Looking at the APIs in our first entry, we can see that "Get" will load entire value into memory ala this:

db->Get(leveldb::ReadOptions(), key, &document);

We could simply read bytes from this document (remember, it's an std::string) and marshal them through to C# bit by bit, but that means copying the whole document out of the store before doing this. This isn't a big deal as it's still completely on the native side at this point, but it's still an expense I'd prefer to skip if we're reading more than a few documents.

That's where Slice comes in.

  leveldb::Iterator* it = this->db->NewIterator(leveldb::ReadOptions());
  for (it->Seek(start_key); it->Valid() && it->key().ToString() <= end_key; it->Next()) {
    Slice* slice = it->value();

    // Do stuff with a slice
  }

This is quite cool, LevelDB gives us the notion of a "Slice", which is merely a pointer to the beginning of the value, and the length of the value.

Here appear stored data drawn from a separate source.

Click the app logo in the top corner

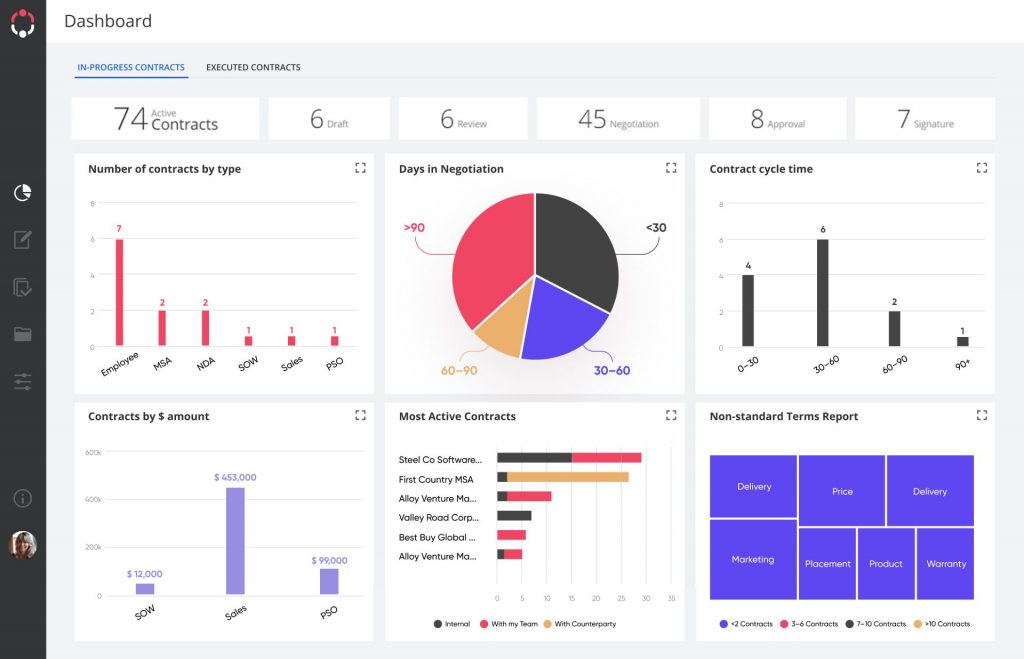click(23, 24)
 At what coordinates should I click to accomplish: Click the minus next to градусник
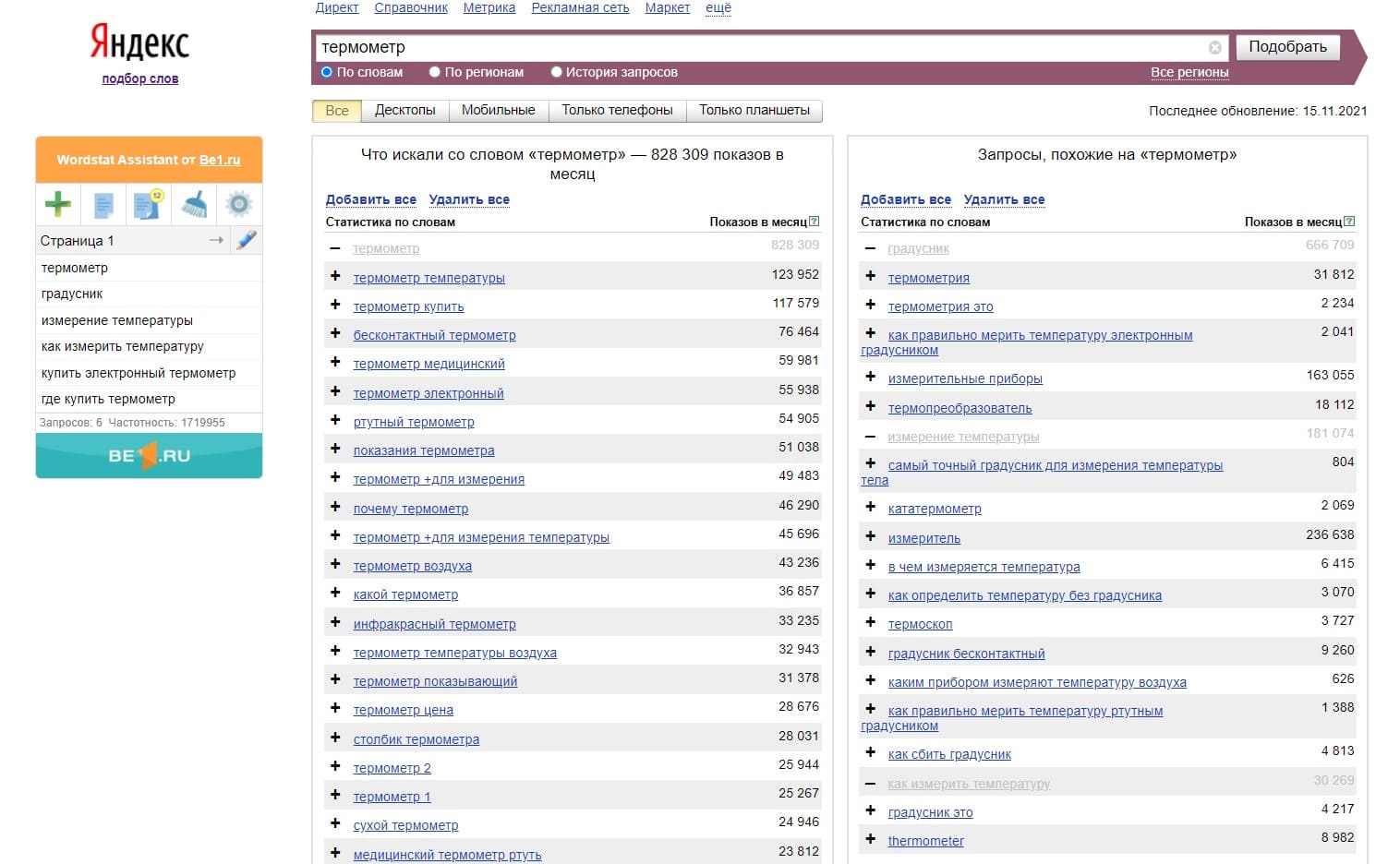click(x=870, y=248)

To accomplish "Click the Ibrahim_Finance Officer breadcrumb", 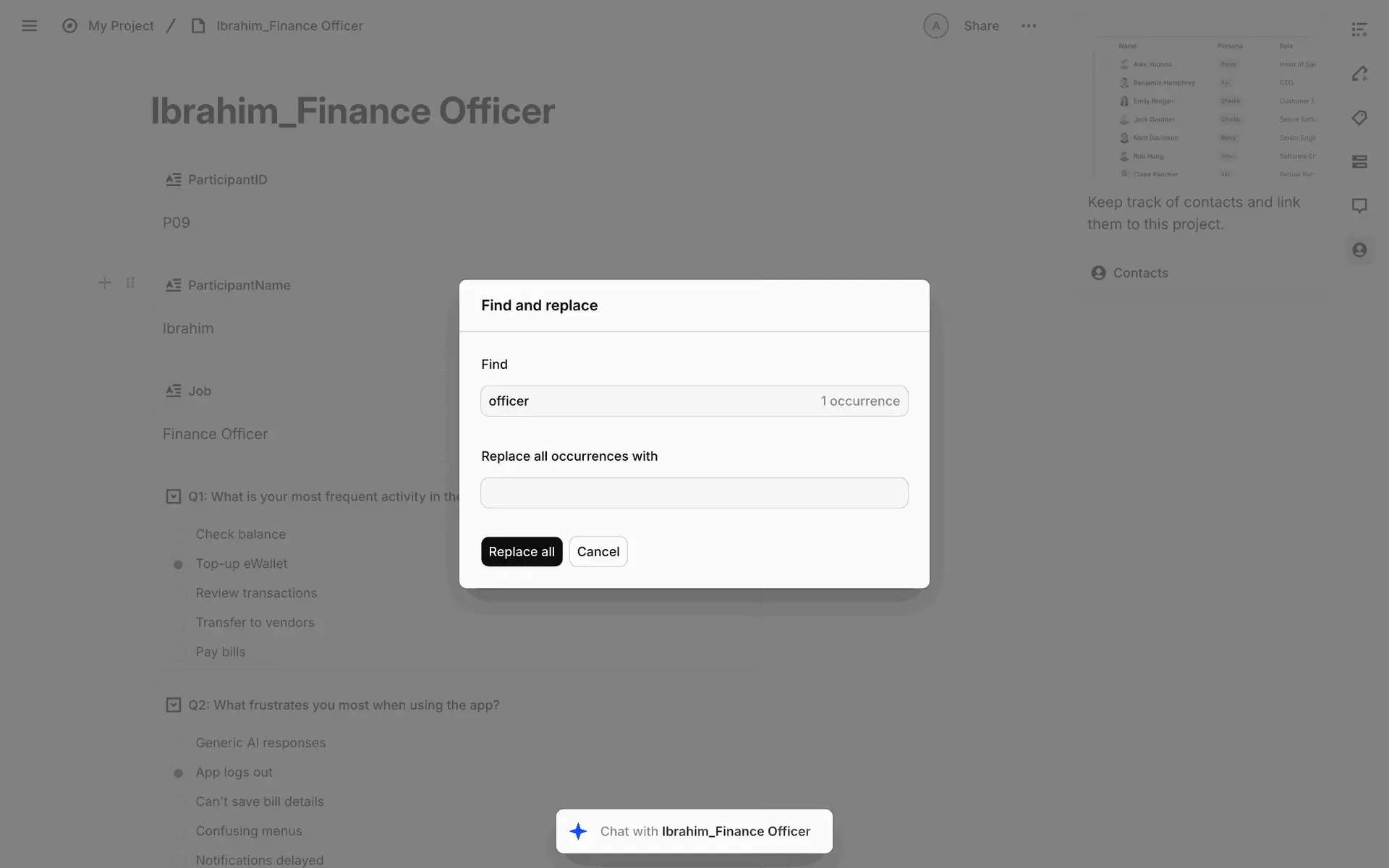I will (289, 26).
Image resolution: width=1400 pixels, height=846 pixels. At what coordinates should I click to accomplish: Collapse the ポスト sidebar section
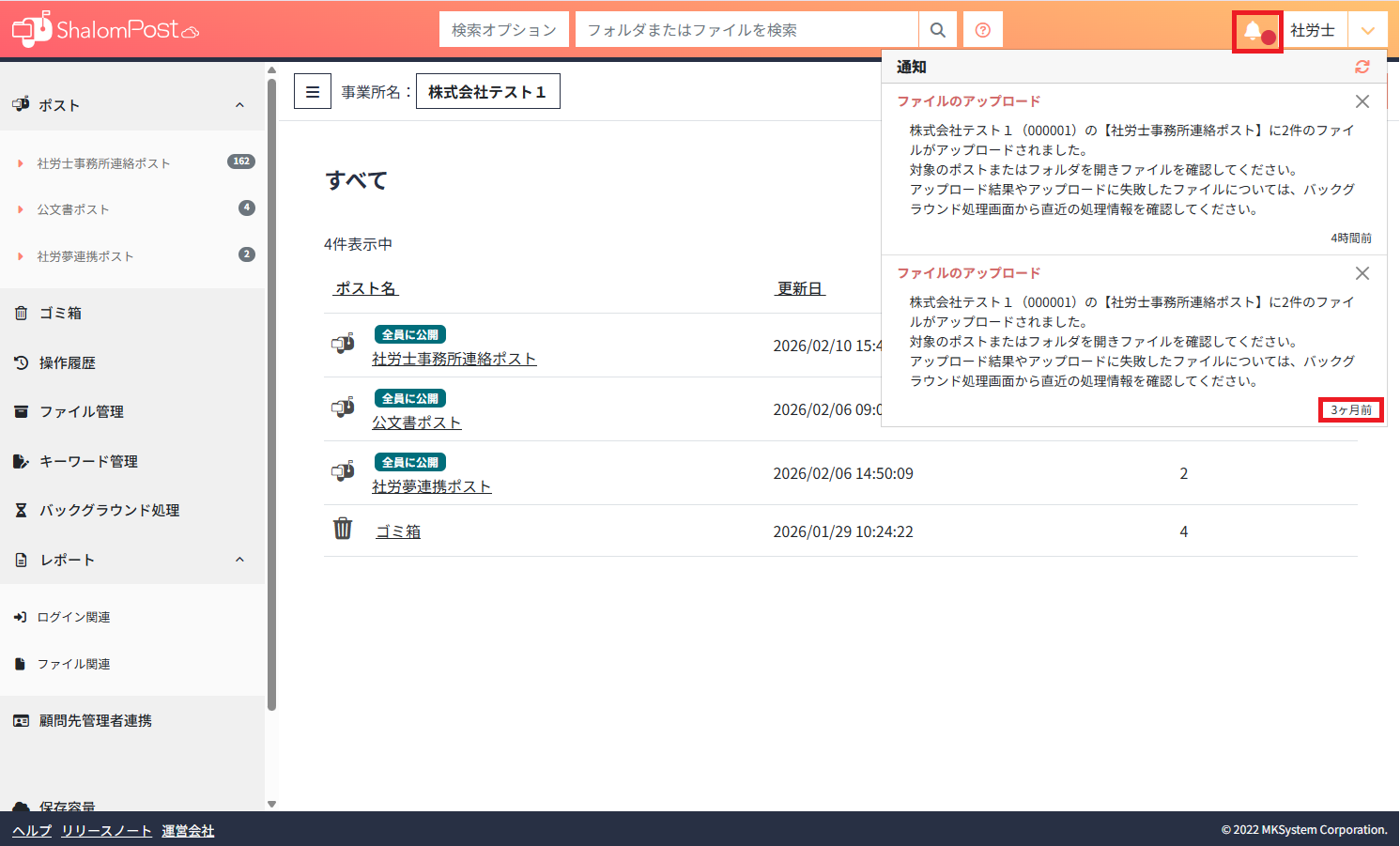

A "Get" operation merely copies this data into an std::string, and calling slice->ToString() will do this as well.

What we can do is

char buffer[BUFFER_SIZE];
memcpy(slice->data(), buffer, BUFFER_SIZE);

Rinse and repeat, we can actually do this within an enumerator and send appropriately sized chunks aross to C# to be processed without copying the whole thing out at once. This could be useful when iterating over a set of documents, although most likely simply copying into the string and using string.c_str() to get the pointer to the copied data will give us easier code - we'll see how that works out when it comes to actually writing the C# we need.

Anyway, now we just need support for secondary indexes, and for this I'll write a rudimentary document store.